Police: Upper Darby man stole money from seniors in phone scam

How often do you get scam calls? You pick up the phone and someone's asking for money saying your loved one is in trouble. Well, police say an Upper Darby man is part of a national network that has stolen hundreds of thousands in cash from helpless seniors.

"If the scammers make 1,000 phone calls a day and they get two hits this kind of money they win," Upper Darby Police Superintendent Mike Chitwood said.

Authorities are typically called after the fact when the phone scammers have got your money and there's nothing police can do. Well, that changed a couple of days ago in Upper Darby, Pa

"We got contacted by New York police and we setup a sting operation," Superintendent Chitwood said.

Superintendent Chitwood says their three-month long investigation into Upper Darby as a drop point in an elaborate, extremely lucrative phone scheme paid off Saturday morning.

"We watched the whole thing," he explained.

Police say elderly New York couple hit twice already for tens of thousands by somebody claiming their grandson was locked up was asked to send more--$6,000 cash. According to police, the address was a vacant house, but that package was sent by New York State Police.
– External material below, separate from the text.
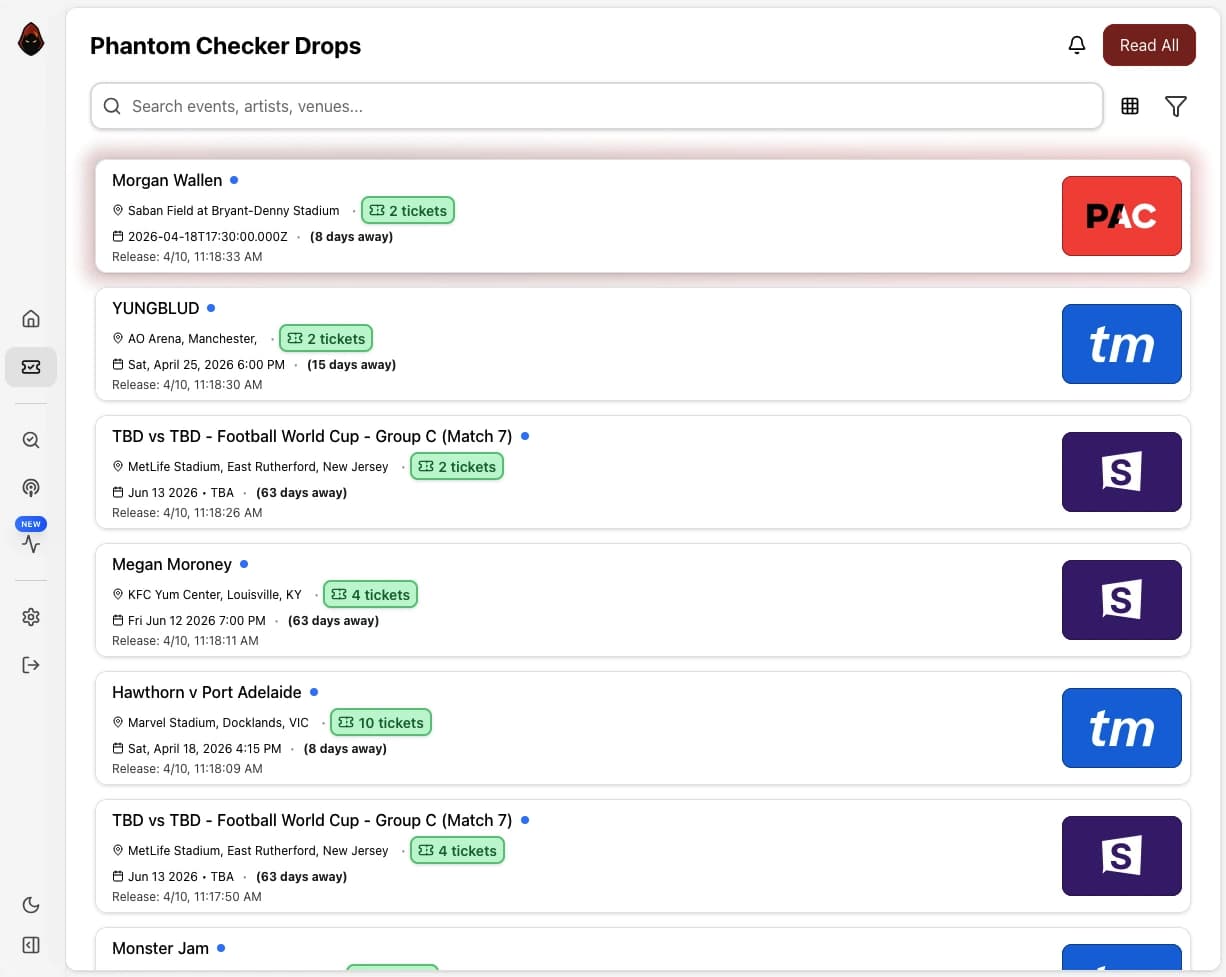Viewport: 1226px width, 977px height.
Task: Expand the 2 tickets badge for Morgan Wallen
Action: pos(408,210)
"Sure enough, the guy pulls around twice in his car and then the third time he gets out and walks around and picks up the package and that's when we took him down," Superintendent Chitwood said.

Inside 36-year-old Richard Otoo's Upper Darby home--police say they found three more FedEx packages--each containing thousands of dollars in cash.

"Two contained $9,500 in cash and one contained $9,000 in cash," Superintendent Chitwood. "Anybody can be a potential victim--anybody."

"We guestimate $400,000 without blinking an eye. I can't tell you how many more are out there that we don't know about and that's just Upper Darby," Superintendent Chitwood said.